**THE REQUEST:**
Pull out each line of the listing below that contains the word "Task". Case matters.

↓↓↓

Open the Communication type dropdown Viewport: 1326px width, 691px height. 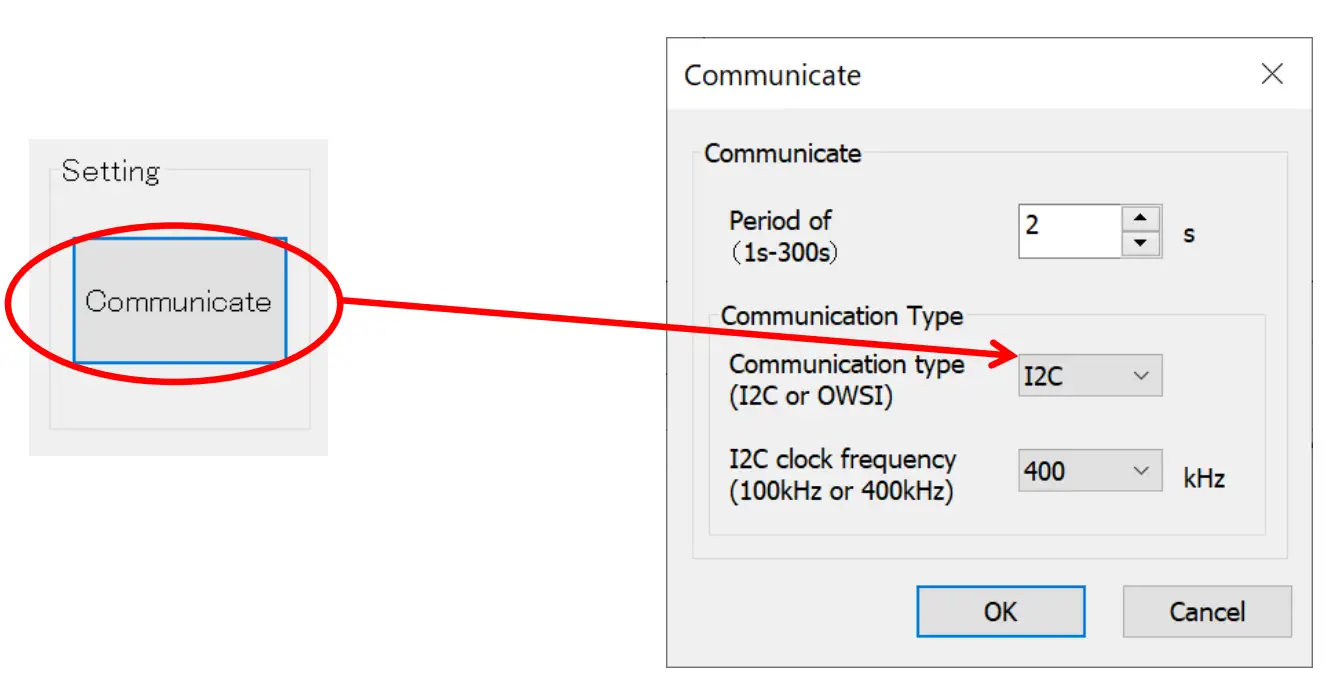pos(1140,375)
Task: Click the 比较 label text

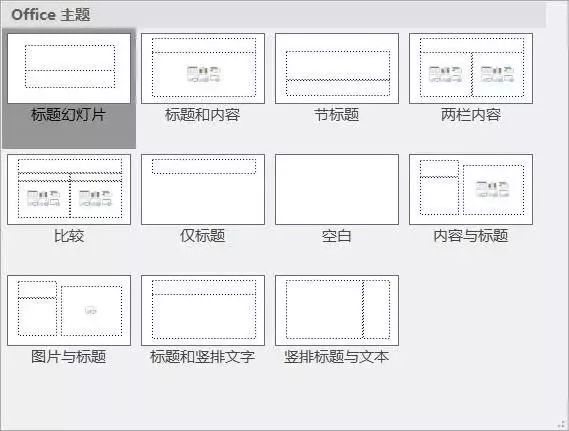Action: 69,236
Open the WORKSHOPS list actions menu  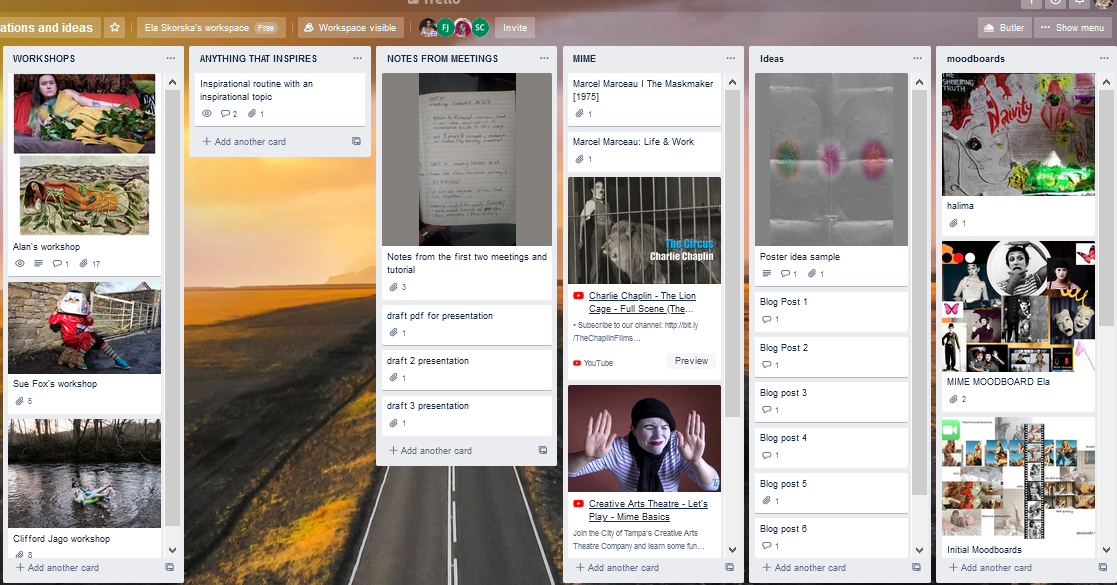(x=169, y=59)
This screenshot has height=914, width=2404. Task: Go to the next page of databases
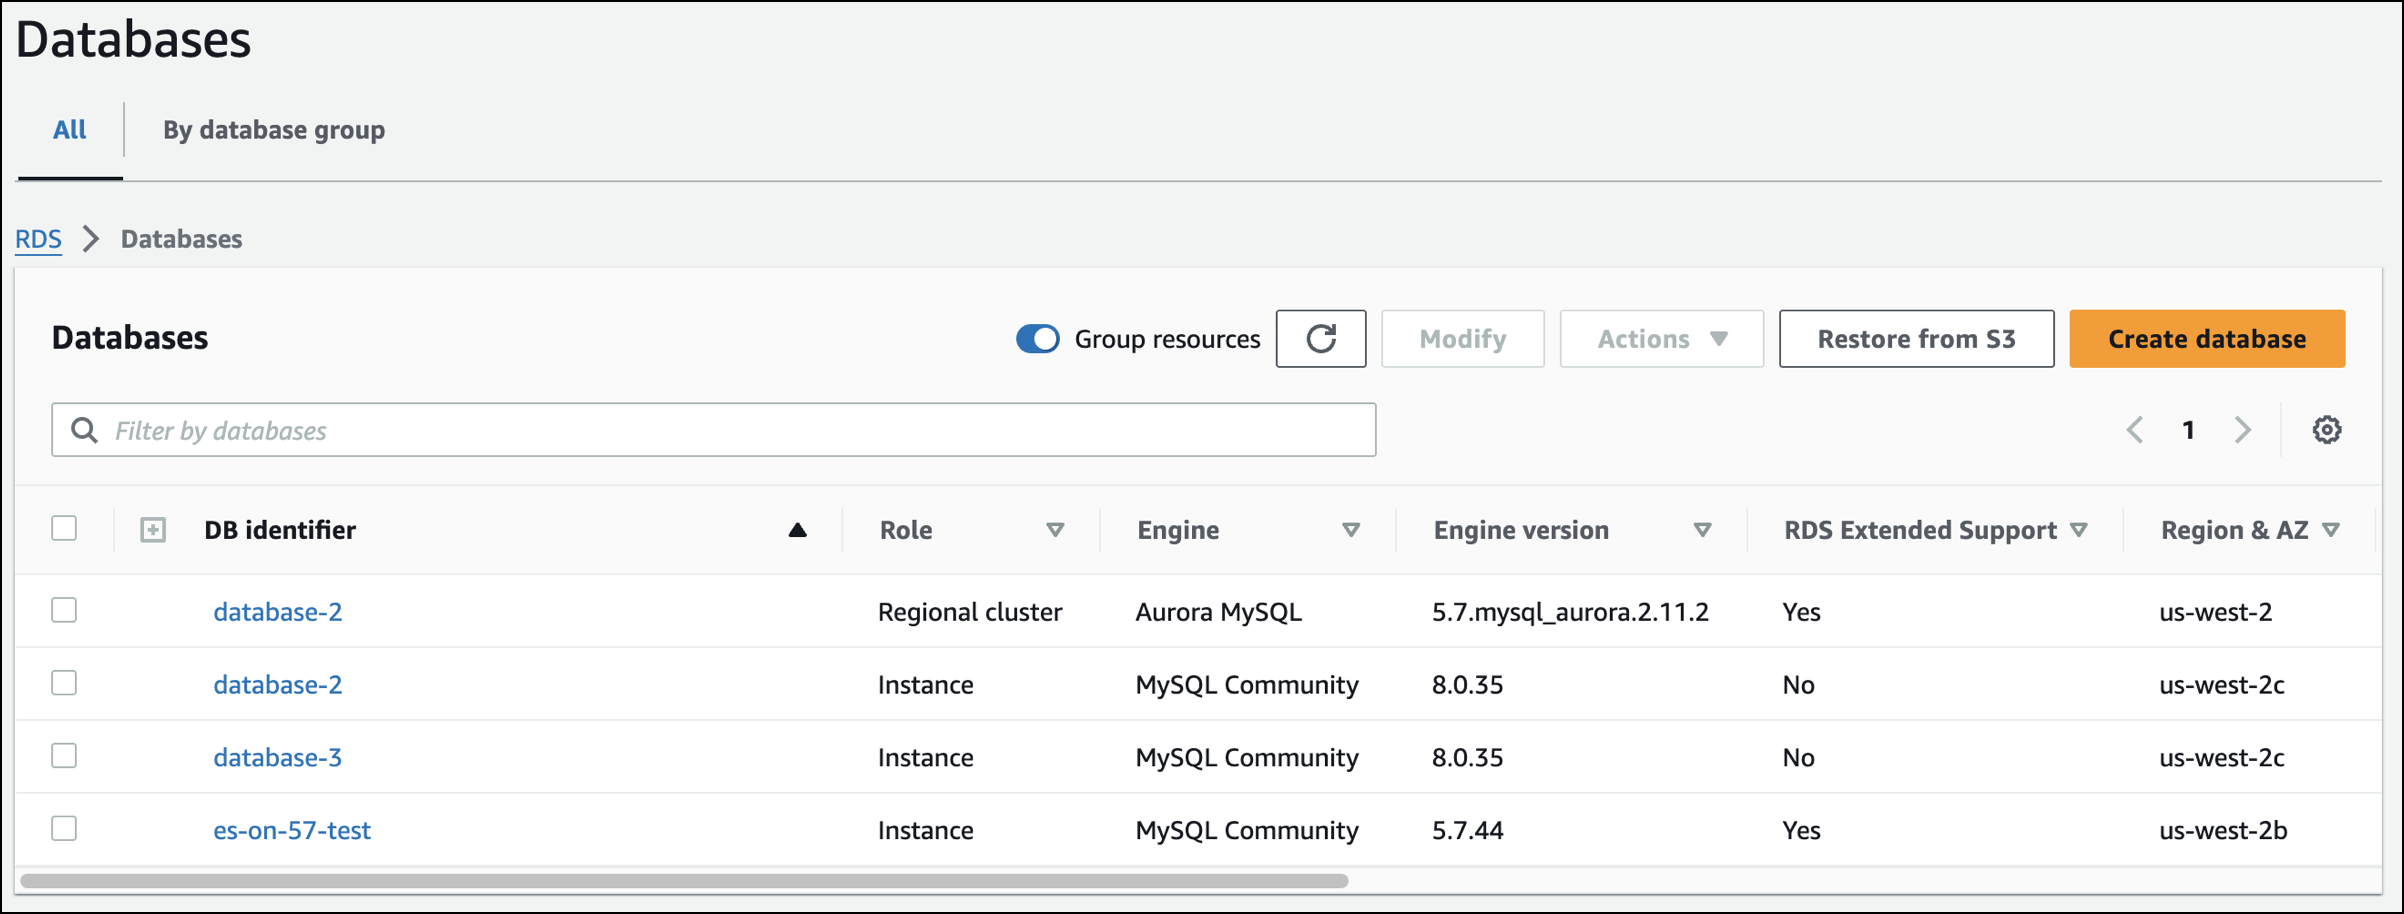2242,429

↑↑↑

**WORKED ANSWER:**
Task: Click the 比较 label text
This screenshot has height=914, width=2404. Task: Go to the next page of databases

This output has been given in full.